Aim of the exercise: Write down exactly the lines of the listing below, beginning with the one containing "The image size is (679, 851)." and closing with the final line.

Listed entries:
•••
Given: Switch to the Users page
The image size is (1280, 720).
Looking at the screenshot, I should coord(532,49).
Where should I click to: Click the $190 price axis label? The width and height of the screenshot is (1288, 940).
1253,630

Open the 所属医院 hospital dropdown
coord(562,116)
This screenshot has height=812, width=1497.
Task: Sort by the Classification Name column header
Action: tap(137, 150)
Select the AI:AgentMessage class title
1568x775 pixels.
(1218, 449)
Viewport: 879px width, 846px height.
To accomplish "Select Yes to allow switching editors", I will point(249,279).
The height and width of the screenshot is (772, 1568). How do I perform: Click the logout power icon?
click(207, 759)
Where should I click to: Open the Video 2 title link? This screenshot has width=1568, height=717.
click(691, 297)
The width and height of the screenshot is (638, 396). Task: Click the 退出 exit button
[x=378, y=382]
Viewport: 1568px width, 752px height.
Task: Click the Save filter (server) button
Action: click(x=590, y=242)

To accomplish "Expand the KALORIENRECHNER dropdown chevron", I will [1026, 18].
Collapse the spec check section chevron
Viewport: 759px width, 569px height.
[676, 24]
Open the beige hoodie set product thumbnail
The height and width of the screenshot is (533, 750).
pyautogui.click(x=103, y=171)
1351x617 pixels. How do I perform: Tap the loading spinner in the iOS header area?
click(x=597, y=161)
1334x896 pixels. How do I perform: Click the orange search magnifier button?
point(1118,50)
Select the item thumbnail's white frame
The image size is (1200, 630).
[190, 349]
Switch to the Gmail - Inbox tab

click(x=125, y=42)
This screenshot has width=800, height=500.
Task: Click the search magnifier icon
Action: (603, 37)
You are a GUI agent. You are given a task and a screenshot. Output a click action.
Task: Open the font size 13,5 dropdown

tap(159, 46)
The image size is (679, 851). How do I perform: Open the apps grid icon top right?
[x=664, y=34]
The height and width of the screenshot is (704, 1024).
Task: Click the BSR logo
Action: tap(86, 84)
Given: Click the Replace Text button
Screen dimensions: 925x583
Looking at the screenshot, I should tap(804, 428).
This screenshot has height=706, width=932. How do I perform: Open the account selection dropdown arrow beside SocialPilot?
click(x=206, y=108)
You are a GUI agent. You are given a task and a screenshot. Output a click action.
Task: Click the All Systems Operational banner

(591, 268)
•••
Expected answer:
The image size is (679, 851). How do I perform: Open the apps grid icon top right?
[x=664, y=34]
The height and width of the screenshot is (704, 1024).
Task: Click the BSR logo
Action: tap(86, 84)
Given: Click the Replace Text button
Screen dimensions: 925x583
Looking at the screenshot, I should tap(804, 428).
This screenshot has height=706, width=932. How do I perform: Open the account selection dropdown arrow beside SocialPilot?
click(x=206, y=108)
You are a GUI agent. You are given a task and a screenshot. Output a click action.
Task: Click the All Systems Operational banner

(591, 268)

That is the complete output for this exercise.